-------- DATA RECORDS --------

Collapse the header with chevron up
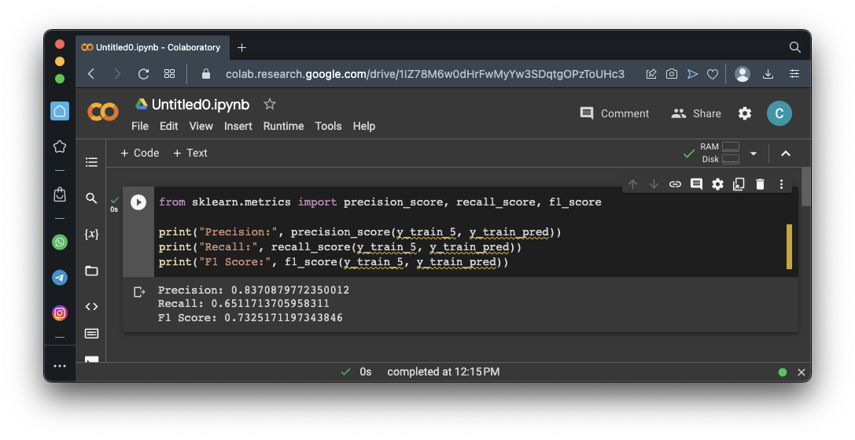Image resolution: width=855 pixels, height=440 pixels. pyautogui.click(x=785, y=153)
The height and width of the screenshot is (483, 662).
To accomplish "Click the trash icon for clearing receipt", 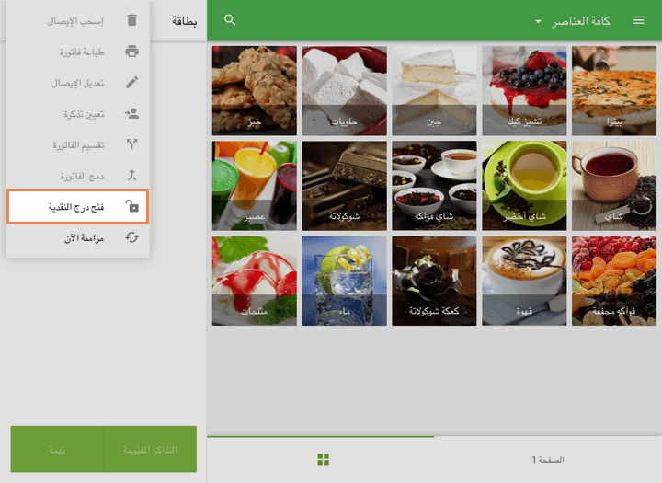I will coord(132,20).
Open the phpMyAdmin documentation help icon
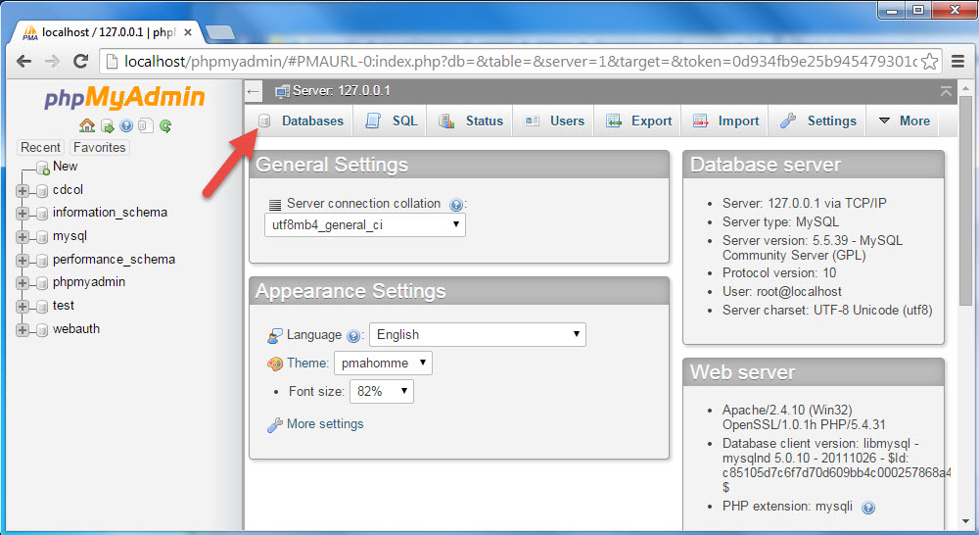Screen dimensions: 979x535 [126, 125]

--------

WHAT NEEDS TO BE DONE: Give the lines again exactly, beginning with the first line of the records above and ending with the line that contains "The height and", and include no pictures.

SOLUTION:
Collapse the header with chevron up
Image resolution: width=855 pixels, height=440 pixels. pyautogui.click(x=785, y=153)
The height and width of the screenshot is (483, 662).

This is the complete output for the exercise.